Population Studies Minor Courses offered Fall 2018

Required Core Course

PA 5301 – Population Methods and Issues in the US and Global South This course surveys population trends and issues and teaches basic demographic methods. Topics include fertility, mortality, and the demographic transition; population growth and the environment; infant mortality; sexuality and the control of fertility; US trends in family structure; and aging. The course is aimed at Master's and Ph.D. students but serious upper- level undergraduates are welcome. The course will be "web enhanced" but the home page will be available only to registered students.

Elective Courses

PA 5022 Applications of Economics for Policy Analysis

This section of PA 5022 will apply economic theories and techniques to the study of population. An important aim is to familiarize students with historical and contemporary trends in fertility, mortality, migration, and family composition, and the implications of these trends for the economy. The course demonstrates the application of microeconomic theory to demographic behavior, including fertility, marriage, and migration. Students are introduced to basic techniques of demographic measurement and mathematical demography. Selected potential topics include the economic consequences of population growth in developing countries, the economics of fertility and female labor force participation, the effects of an older age structure on the social security system, and the relationship between population growth and natural resources. 1.5-3cr.

PA 5401 Poverty, Inequality, and Public Policy

Nature/extent of poverty/inequality in the United States, causes/consequences, impact of government programs/policies. Extent/causes of poverty/inequality in other developed/developing countries. 3 cr. Population studies area of concentration: economic demography.

PA 5451/PUBH 6281

Immigrant Health Issues (PA5451: Immigration, Health, and Public Policy) This course is taught entirely on-line, but the interaction among students and between the students and the instructor permit us to get to know one another and to have lively exchanges of ideas and reports on community-based assignments. It is designed for current or future policy makers or service providers who want to understand how to design effective and culturally relevant programs and services for immigrants. Note that no previous health background is required. 'Health' is defined broadly to include social characteristics and access to services. The course can be taken for either four-credits (with final project), or three-credits (without final project).

PA 8312 Analysis of Discrimination

Introduces students of policy analysis and other applied social sciences to tools for measuring and detecting discrimination in market and nonmarket contexts. Application of modern tools of labor econometrics and race relations research to specific problems of market and nonmarket discrimination. 3 cr. Population studies area of concentration: economic demography.

PA 8461 Global & U.S. Perspectives on Health & Mortality

The health of populations in developing and developed countries is very different. Within countries, great health disparities exist between more advantaged and more disadvantaged populations. When crafting policies that aim to improve population health, it is crucial to know how to measure health and how to think about the health needs of the specific population in question. This course will provide an overview to the factors driving health, mortality, and aging across different populations. In addition, students will learn the best sources of data and measures to use to describe the health status of a population. Furthermore, students will be able to assess policy options that address the health of their population. 3 cr.

PubH 6627 Section 001 Sexuality Education: Criteria, Curricula, and Controversy

Issues and controversies affecting K-12 sexuality education. Current research and guidelines for effective, responsible education and curricula selection. Various curricula being used in the United States. Challenges in teaching sensitive issues inherent in sexuality education. 1 cr.

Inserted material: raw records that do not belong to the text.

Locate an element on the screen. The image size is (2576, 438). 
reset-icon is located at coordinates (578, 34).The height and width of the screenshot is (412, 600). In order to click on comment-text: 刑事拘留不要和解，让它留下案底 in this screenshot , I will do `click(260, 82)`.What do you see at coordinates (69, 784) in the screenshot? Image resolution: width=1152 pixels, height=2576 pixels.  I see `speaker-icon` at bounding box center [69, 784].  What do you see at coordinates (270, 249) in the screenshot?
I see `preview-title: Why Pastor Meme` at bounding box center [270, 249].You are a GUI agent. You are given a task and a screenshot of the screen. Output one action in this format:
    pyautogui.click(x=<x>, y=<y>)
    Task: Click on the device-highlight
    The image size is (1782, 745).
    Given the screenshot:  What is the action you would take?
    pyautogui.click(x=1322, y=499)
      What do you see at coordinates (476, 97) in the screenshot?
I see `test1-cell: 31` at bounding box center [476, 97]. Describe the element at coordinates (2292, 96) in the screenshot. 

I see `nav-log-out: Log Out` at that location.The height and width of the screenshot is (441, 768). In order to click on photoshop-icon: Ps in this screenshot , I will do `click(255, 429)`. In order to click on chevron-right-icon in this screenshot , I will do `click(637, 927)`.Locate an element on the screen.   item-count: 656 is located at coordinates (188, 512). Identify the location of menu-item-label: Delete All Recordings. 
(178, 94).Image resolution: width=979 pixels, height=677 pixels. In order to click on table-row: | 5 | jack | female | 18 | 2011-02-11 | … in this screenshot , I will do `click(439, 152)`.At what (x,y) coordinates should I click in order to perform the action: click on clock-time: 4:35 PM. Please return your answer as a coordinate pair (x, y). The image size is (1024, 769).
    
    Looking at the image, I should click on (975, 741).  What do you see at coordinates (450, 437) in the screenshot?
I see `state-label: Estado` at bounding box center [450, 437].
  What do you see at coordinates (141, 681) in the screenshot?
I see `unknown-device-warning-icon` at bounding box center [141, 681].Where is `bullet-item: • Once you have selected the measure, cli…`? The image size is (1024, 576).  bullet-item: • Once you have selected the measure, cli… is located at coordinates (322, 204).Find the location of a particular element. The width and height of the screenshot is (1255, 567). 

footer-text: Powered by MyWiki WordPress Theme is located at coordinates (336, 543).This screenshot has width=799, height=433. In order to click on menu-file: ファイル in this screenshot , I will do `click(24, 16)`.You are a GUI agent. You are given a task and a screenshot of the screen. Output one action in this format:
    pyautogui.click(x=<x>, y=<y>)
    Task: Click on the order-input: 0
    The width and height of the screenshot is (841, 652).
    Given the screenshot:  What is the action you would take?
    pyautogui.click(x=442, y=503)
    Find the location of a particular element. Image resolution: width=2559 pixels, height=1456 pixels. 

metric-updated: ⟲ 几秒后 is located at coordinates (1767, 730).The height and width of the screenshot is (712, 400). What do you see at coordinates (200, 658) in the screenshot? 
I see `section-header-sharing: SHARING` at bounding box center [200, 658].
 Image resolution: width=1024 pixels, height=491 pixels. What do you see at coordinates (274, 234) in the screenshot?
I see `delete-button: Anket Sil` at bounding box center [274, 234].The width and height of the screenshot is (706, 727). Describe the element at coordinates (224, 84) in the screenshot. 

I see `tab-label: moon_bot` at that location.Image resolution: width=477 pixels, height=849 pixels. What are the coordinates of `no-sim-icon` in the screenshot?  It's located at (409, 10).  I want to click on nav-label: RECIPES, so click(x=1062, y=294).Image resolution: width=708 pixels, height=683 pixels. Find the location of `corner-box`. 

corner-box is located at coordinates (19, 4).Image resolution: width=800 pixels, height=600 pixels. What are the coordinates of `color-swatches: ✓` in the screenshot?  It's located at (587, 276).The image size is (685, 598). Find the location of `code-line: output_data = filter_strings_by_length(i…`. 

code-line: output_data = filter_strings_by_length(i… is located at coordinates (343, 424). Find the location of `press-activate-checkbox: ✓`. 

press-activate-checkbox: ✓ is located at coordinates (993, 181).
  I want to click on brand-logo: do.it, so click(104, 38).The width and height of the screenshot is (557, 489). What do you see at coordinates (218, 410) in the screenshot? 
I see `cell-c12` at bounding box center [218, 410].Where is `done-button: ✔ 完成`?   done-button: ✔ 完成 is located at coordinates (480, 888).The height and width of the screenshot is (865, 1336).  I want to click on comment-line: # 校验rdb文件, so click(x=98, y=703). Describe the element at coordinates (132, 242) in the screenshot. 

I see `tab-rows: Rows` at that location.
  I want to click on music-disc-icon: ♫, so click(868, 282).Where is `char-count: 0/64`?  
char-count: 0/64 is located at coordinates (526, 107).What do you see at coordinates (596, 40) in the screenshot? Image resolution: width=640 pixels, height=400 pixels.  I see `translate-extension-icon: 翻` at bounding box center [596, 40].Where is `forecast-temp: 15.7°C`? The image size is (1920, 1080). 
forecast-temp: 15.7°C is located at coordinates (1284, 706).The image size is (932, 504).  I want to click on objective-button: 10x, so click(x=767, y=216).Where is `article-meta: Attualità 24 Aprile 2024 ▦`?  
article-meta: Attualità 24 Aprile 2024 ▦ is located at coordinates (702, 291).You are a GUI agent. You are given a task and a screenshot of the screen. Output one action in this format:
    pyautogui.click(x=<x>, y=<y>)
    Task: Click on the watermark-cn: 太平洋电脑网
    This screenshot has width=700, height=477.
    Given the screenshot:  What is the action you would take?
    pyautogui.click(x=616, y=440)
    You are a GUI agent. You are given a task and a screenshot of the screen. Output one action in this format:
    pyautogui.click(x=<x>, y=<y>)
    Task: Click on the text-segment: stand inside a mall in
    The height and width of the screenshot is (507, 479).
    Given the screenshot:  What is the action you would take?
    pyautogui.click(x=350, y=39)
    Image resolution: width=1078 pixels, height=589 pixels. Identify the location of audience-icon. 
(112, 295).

SOC 5246 Diseases, Disasters and Other Killers
This class is about the past, present, and future of why people die. Why did infectious diseases rapidly seem to disappear--and will they come back? How have historical changes in social organization and interaction with the natural environment changed when and how we die, and what do medical advances, climate change, and persistent inequalities imply for what we might die of in the future?

We will:

* Explore the causes and consequences of a historic worldwide transformation in death and disease
* Analyze how that transformation occurred differently in different parts of the world, and why it matters

* Consider to what extent mortality can--or can't--be further eradicated.